Functionality of COX4 leader sequence for mitochondria targeting of GFP in N. benthamiana leaves. (A) Mesophyll cells expressing COX4-twinStrep-GFP. GFP (green) and chlorophyll autofluorescence (red) of chloroplasts is shown. (B,C) Epidermal cells expressing COX4-twinStrep-GFP together with a fluorescent mitochondria marker (Mito-RFP). GFP (green), Mito-RFP (magenta) and chlorophyll autofluorescence (red) of chloroplasts is shown. Co-localization of COX4-twinStrep-GFP with Mito-RFP labeled structures (B) is shown as white in the merged image, and highlighted with yellow arrows. Adjacent cells expressing COX4-twinStrep-GFP or Mito-RFP (C) are shown as control to verify the specificity of the signal recorded in each channel. Scale bars show 30 μm.

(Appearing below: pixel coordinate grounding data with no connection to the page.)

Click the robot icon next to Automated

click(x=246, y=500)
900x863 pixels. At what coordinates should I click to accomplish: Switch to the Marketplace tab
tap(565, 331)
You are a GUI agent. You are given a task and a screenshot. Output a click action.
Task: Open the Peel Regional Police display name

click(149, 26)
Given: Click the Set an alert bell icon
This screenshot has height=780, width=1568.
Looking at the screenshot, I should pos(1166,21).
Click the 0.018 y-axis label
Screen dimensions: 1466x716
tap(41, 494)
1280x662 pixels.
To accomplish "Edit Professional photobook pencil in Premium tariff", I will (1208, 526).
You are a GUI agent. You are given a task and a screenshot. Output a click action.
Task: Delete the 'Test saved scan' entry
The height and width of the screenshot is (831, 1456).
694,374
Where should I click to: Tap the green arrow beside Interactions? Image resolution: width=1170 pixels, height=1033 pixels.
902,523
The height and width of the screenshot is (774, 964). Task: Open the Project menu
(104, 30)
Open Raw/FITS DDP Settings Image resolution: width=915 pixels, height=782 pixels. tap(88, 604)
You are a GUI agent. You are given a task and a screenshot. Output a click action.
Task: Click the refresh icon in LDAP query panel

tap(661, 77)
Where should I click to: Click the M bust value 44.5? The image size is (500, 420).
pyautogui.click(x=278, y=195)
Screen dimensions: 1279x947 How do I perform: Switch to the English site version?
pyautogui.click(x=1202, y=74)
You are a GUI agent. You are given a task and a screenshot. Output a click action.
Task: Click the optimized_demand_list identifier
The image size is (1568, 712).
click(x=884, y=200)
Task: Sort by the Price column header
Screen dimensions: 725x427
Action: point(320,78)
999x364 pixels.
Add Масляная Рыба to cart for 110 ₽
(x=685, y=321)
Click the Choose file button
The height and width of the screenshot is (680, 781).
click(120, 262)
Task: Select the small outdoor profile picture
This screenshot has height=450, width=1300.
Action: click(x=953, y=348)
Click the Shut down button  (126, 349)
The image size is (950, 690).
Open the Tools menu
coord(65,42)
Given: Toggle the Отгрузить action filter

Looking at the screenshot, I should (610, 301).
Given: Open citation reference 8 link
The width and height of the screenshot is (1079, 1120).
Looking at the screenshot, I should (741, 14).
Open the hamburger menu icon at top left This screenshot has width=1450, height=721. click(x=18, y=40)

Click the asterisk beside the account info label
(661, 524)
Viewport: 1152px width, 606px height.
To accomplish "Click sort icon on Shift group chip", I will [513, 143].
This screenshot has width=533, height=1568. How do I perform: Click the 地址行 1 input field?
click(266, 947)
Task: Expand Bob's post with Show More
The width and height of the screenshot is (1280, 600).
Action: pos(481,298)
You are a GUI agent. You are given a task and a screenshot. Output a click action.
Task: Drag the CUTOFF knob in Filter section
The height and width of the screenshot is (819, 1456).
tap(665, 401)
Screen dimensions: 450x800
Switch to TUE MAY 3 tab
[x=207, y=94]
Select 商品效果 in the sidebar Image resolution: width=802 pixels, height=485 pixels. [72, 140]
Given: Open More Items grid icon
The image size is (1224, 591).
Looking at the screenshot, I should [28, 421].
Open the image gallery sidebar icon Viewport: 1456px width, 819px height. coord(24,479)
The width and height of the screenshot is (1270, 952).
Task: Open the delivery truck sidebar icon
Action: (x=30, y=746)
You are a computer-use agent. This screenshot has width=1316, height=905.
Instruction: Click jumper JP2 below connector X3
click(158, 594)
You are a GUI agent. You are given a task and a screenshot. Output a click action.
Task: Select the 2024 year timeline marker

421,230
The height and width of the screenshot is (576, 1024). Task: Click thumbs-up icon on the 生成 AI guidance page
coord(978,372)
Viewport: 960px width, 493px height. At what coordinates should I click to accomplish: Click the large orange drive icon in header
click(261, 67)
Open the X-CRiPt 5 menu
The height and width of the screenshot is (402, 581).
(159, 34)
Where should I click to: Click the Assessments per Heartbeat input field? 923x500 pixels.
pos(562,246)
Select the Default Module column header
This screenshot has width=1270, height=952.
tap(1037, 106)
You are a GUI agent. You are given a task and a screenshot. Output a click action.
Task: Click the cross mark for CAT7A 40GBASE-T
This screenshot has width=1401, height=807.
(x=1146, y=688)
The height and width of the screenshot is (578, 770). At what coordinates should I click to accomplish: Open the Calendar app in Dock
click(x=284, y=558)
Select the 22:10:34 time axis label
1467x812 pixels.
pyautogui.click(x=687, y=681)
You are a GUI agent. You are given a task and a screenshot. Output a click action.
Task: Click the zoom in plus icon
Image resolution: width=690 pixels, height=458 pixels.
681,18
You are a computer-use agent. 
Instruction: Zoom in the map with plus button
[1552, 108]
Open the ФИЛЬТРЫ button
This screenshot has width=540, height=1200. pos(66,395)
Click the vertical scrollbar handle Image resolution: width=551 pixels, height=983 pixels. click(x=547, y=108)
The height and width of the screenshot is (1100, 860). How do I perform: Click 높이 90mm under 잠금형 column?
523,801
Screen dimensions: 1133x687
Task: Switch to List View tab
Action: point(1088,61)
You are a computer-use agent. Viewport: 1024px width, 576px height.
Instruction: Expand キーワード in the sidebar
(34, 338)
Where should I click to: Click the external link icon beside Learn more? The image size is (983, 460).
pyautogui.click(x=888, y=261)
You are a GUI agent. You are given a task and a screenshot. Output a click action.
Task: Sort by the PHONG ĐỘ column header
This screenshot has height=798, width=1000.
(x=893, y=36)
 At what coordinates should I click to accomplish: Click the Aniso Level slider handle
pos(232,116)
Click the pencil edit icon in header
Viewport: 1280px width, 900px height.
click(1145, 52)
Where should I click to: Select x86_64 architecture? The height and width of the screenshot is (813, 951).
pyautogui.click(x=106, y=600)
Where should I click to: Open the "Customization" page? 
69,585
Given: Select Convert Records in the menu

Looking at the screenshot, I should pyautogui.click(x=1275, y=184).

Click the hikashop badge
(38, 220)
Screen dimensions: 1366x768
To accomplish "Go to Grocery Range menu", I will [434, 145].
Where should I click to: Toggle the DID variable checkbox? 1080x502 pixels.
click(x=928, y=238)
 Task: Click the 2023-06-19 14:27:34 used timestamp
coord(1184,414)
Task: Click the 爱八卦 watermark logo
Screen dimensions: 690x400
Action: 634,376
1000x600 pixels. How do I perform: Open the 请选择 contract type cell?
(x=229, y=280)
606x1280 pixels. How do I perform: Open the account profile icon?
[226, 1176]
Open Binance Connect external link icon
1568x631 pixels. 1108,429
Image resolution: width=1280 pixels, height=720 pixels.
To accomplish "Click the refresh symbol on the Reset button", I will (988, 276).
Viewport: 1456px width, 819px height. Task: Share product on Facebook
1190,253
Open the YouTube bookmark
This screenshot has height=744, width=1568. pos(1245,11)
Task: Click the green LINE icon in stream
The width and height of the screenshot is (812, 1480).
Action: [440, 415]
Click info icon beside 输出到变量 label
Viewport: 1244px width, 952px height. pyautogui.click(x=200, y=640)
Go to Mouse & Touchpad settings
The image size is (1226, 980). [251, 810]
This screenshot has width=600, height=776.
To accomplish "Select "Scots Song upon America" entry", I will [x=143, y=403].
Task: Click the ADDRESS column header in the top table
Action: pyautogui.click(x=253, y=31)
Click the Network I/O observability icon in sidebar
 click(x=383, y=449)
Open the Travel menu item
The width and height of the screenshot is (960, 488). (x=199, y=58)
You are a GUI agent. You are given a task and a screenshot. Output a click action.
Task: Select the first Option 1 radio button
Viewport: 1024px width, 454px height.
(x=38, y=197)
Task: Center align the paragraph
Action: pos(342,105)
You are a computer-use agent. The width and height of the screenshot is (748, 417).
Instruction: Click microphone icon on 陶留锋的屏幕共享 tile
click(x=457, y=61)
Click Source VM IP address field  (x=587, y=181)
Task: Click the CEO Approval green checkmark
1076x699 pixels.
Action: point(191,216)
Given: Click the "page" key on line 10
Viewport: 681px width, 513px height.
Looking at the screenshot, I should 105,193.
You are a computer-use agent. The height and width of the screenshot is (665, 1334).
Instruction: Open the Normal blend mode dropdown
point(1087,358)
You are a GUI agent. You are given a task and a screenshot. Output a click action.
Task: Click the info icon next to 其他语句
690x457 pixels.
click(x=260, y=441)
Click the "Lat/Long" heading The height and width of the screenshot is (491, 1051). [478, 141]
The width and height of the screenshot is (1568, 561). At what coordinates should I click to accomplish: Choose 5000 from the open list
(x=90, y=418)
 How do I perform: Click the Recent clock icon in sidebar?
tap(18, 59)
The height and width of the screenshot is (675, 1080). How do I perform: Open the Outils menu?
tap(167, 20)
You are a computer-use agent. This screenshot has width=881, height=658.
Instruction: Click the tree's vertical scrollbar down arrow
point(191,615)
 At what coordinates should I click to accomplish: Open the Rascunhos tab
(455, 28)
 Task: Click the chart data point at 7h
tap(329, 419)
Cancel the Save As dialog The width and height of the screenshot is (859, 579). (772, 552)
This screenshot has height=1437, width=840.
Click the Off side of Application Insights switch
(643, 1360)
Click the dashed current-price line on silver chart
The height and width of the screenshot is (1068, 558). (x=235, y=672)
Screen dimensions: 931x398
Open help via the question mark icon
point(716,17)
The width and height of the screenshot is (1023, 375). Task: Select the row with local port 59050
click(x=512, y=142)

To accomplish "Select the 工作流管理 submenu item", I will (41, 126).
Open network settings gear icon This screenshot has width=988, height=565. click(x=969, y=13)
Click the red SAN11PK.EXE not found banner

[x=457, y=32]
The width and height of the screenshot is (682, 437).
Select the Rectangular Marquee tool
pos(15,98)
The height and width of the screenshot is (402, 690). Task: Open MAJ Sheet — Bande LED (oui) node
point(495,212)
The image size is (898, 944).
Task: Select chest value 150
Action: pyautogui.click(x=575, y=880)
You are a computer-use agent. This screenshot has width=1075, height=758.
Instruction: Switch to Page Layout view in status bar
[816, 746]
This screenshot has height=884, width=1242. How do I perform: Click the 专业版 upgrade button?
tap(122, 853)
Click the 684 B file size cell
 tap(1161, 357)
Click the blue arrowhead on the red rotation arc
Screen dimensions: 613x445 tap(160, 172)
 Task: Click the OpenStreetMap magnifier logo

Confocal Microscopy conditions are specified in Materials and Methods.

FIGURE 8

Expression and solubility of mitochondria targeted (COX4) NifB_Av and NifB_Mi in N. benthamiana leaves. (A) Western blot analysis of total protein extracts (TE) prepared from infiltrated N. benthamiana leaves expressing COX4-twinStrep-GFP (GFP), COX4-twinStrep-NifB_Av (NifB_Av) or COX4-twinStrep-NifB_Mi (NifB_Mi) and separated by SDS-PAGE. The COX4-twinStrep-GFP (green arrow), COX4-twinStrep-NifB_Av (blue arrow), COX4-twinStrep-NifB_Mi (red arrow) proteins are highlighted. A pronounced non-specific polypeptide detected using the Strep-tag antibodies (white star) co-migrated with the large subunit of Rubisco. The membrane probed with antibodies against Rubisco was also stained with Ponceau and is included as loading control. (B,C) Western blot analysis of the soluble (S) and non-soluble pellet (P) fractions of N. benthamiana leaf total extracts used in (A), using Strep-tag antibodies (B) or NifB_Av antibodies (C). The COX4-twinStrep-GFP (green arrow), COX4-twinStrep-NifB_Av (blue arrow), COX4-twinStrep-NifB_Mi (red arrow) proteins are highlighted. Non-specific bands detected using the Strep-tag antibodies (white stars) co-migrated with Rubisco (B). Non-specific bands detected with NifB_Av antibodies (black stars) are also indicated (C). Short (s.e.) and long (l.e.) film exposures of the Strep-tag antibody probed membrane are shown (B). Ponceau staining of the NifB_Av antibody probed membrane is shown as loading control (C).